Demystifying The Difference Between A Merchant Cash Advance And A Loan

Demystifying The Difference Between A Merchant Cash Advance And A Loan

Each time your business is need of capital, your immediate thought may easily lead you to consider a bank loan. There is nothing wrong with this because whether you want to add more stock, inject more capital to start a business or take care of a business emergency, a bank loan will most likely bail you out. But have you ever thought of viable alternatives to business loans? Chances are, you haven’t. Take the merchant cash advance option for instance. Many retailers do not know about it yet it is one of the most reliable bank loan alternatives. To take advantage of it though, it is important to first understand how it is different from a bank loan.

Bank Loans

It is easy to figure out how bank loans work. You approach a bank, provide the necessary requirements they apply for a loan. If the application is successful, the bank will give you a lump sum of cash and require you to make monthly payments over a term. This would be with a variable or fixed interest rate over the ‘life’ of the loan.

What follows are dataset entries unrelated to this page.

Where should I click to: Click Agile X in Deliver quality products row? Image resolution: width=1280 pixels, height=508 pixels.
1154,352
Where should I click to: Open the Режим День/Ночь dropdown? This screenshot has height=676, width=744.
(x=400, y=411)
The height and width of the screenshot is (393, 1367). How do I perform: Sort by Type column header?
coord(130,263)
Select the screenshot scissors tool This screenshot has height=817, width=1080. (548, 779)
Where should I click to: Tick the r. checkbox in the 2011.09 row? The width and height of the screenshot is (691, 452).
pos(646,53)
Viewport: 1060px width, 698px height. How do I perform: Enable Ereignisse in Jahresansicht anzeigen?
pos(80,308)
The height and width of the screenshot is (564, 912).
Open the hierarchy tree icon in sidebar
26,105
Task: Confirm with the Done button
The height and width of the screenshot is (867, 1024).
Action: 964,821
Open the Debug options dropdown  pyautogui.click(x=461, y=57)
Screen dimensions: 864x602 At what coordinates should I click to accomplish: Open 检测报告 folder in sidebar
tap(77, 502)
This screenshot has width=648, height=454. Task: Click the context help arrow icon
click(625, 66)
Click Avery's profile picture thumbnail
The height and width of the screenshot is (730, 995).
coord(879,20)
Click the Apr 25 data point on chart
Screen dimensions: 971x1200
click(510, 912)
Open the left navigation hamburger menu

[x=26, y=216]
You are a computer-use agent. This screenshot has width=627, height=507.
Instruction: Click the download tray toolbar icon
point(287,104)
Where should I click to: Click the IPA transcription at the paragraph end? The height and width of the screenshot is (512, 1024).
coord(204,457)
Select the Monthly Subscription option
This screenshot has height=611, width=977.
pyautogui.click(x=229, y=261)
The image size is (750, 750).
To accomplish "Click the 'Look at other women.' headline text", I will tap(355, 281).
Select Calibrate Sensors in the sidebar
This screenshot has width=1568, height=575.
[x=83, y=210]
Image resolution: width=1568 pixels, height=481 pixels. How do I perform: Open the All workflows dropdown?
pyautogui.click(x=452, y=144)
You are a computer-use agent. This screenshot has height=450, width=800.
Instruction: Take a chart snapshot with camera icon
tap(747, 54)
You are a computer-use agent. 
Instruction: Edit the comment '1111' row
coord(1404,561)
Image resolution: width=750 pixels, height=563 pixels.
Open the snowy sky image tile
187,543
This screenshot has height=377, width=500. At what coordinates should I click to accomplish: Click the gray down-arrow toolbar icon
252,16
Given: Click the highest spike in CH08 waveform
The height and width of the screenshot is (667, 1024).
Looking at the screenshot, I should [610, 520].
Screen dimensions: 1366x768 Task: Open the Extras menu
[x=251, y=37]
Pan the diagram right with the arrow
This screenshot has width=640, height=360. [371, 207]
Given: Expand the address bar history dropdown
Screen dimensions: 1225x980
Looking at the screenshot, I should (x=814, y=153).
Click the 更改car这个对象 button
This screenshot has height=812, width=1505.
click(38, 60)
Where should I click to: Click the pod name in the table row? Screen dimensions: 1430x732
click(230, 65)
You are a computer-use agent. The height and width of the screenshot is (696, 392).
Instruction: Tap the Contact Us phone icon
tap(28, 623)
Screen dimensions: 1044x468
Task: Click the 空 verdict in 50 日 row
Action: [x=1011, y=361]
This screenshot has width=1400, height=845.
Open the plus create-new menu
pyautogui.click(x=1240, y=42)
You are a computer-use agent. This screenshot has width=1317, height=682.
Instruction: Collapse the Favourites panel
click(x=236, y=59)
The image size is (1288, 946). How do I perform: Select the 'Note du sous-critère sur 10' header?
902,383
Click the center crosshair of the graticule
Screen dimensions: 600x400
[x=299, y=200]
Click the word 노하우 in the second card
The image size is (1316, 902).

Remember that a bank loan can be categorized as either short term or long term loan, secured or unsecured loan. Your best bet is to analyze the details so as to know which kind of perks come along with your loan. Be sure to ask questions when applying such as whether there is a grace period where you can do business before it picks up and you start servicing the loan. Ask too whether you will be eligible for a moratorium in case something beyond your control affects your business.

Lines of Credit

They are worth a mention because they are a version of short term business loans. They have a slight twist though. They are very similar to credit cards in that as soon as a lender approves your application for a specific amount, the amount remains at your disposal. They are ideal for working capital needs. They are also ideal for operating costs and inventory purchases. You can also use a line of credit for your capital or general cash flow needs if you are in a pinch because of slow sales.

Merchant Cash Advance

The first thing you need to note here is that MCAs are not loans. MCAs will provide your business with a lump sum amount upfront. But instead of requiring monthly installments, cash advance will be remitted using a certain percentage of debit card and future credit card sales. Cash advance can also be remitted using receivables that are directly withdrawn from your business’ daily credit card revenue in other words, you will not owe any funds as a merchant until you generate sales. Think of merchant cash advance as a sale of future revenue. This kind of flexibility provides relief from financial stress and difficulties that are synonymous with other types of business funding.

The perks that come along with MCAs are diverse. If for you go through a rough patch or a slow season, the collections made on your cash advance will decrease. Likewise, if sales go high and skyrocket, collections will increase. Note though that the percentage collected never changes, so your cash flow will always be stable. This is never the case with loans where you have a fixed repayment amount over a fixed period. You therefore end up with a serious dent on your bank account and cash flow anytime you go through a sales slump.